### EXERCISE TEXT
• • • •

Natural health advocates have praised this nutrition for a long time, but it has fallen on the deaf ears of traditional medical practitioners.
But doctors are probably going to wake up soon, as a new study published in the journal Molecular Psychiatry revealed the amazing benefits of this nutrition for Alzheimer’s and other types of dementia.
Not only will it help those who take it, it will also benefit generations down the road.
Choline is a substance that resembles a vitamin. It is water soluble and, while your liver produces it in small amounts, you consume most of it through your diet. That is why it is called an essential nutrient.
Researchers have known for some time that high homocysteine levels in your body can contribute to Alzheimer’s disease. It has also been scientifically established that choline can reduce your homocysteine levels.
This made scientists wonder whether choline supplementation could be used to combat Alzheimer’s disease.

• • • •

### EXCERPTED RECORDS
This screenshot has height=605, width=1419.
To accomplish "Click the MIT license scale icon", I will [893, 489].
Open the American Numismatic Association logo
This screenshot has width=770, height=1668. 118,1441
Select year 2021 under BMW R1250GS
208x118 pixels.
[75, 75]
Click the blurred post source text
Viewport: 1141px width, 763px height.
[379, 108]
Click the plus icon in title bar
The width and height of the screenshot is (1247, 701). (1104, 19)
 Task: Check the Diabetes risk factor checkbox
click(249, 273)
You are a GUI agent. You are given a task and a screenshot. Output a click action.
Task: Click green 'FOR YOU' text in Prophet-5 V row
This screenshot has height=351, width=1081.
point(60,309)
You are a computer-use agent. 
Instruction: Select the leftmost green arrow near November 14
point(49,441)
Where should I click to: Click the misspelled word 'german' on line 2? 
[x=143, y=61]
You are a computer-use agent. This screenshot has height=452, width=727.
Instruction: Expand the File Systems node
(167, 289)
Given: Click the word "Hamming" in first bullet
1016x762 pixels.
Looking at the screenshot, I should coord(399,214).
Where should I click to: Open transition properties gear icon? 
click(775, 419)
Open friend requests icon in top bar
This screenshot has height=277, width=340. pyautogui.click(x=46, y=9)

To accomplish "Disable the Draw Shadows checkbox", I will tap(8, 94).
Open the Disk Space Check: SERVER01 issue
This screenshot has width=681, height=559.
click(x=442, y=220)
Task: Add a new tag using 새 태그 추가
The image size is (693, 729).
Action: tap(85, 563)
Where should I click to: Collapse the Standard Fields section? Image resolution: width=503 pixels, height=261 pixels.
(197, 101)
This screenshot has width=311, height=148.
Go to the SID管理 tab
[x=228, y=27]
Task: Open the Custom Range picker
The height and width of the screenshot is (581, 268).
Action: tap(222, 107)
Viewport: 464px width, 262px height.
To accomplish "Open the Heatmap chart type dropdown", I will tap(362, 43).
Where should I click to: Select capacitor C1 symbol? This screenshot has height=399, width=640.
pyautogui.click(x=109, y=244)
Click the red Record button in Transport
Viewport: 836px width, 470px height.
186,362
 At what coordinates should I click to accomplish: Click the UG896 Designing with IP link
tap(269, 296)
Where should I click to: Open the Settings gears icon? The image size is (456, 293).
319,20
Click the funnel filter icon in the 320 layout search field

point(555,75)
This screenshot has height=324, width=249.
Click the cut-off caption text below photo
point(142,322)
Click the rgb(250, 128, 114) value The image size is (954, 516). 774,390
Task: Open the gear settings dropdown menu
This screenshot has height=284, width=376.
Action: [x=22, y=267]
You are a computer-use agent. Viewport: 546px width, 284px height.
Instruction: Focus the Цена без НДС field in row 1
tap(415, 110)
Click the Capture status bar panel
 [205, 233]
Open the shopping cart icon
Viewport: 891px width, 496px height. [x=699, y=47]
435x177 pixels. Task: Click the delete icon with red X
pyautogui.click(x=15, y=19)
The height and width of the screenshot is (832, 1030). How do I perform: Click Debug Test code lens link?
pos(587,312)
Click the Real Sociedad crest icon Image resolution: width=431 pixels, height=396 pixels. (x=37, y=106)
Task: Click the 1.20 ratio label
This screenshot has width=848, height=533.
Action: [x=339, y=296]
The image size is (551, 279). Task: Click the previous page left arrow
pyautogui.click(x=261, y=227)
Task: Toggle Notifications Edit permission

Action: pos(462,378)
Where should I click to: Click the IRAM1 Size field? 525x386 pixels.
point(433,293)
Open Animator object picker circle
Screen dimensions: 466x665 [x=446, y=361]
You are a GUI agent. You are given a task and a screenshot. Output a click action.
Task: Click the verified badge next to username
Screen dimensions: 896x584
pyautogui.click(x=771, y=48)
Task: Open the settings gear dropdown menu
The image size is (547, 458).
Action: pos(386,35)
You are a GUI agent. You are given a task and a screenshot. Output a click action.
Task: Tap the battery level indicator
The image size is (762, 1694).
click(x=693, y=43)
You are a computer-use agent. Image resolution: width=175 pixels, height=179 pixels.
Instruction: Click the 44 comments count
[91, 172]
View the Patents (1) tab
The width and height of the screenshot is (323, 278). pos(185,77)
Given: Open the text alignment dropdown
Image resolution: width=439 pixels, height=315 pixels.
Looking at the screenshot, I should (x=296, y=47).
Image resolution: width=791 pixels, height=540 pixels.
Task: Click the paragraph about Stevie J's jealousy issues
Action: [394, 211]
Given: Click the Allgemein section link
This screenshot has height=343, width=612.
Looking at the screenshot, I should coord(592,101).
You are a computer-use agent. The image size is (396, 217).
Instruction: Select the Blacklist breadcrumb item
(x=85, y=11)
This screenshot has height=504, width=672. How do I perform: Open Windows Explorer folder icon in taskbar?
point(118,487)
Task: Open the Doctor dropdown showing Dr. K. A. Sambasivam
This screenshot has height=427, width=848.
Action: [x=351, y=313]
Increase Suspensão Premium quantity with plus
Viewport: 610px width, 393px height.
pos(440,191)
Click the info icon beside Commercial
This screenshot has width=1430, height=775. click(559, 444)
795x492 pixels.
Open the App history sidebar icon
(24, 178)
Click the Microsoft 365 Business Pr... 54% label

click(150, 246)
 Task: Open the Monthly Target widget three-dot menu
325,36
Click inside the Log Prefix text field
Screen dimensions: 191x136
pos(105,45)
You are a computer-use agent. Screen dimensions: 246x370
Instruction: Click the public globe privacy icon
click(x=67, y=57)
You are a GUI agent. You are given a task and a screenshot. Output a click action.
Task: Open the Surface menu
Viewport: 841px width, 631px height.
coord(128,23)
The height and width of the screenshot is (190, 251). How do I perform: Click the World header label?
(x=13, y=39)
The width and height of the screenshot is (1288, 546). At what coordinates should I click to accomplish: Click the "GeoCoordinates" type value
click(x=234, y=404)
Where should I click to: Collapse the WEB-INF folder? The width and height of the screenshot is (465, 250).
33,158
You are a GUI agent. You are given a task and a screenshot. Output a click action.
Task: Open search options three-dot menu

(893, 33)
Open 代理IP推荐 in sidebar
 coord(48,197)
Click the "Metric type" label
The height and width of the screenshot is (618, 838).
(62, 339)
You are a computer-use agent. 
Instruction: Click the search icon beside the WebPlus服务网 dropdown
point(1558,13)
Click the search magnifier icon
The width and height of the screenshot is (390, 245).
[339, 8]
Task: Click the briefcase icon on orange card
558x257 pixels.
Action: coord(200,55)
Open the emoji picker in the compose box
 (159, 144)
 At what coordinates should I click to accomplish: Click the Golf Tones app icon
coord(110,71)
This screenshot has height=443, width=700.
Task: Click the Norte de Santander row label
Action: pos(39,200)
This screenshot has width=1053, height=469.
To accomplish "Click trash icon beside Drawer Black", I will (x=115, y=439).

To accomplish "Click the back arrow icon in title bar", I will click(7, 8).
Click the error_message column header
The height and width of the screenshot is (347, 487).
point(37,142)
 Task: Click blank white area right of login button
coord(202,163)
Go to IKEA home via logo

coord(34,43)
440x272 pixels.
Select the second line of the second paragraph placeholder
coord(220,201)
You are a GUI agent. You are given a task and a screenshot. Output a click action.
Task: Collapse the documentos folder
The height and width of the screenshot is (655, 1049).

• • • •

### EXERCISE INSTRUCTIONS
[1] In the text about choline, which journal published the new study on dementia?
[2] From the text about choline, reproduce the passage from "But doctors are" to "an essential nutrient.".
[3] According to the text about choline, why is choline called an essential nutrient?
The listing is separate material and has no connection to the text about choline.

### ANSWERS FOR THE EXERCISE
[1] Molecular Psychiatry.

[2]
But doctors are probably going to wake up soon, as a new study published in the journal Molecular Psychiatry revealed the amazing benefits of this nutrition for Alzheimer’s and other types of dementia.
Not only will it help those who take it, it will also benefit generations down the road.
Choline is a substance that resembles a vitamin. It is water soluble and, while your liver produces it in small amounts, you consume most of it through your diet. That is why it is called an essential nutrient.

[3] The liver produces choline only in small amounts, so most of it comes from the diet.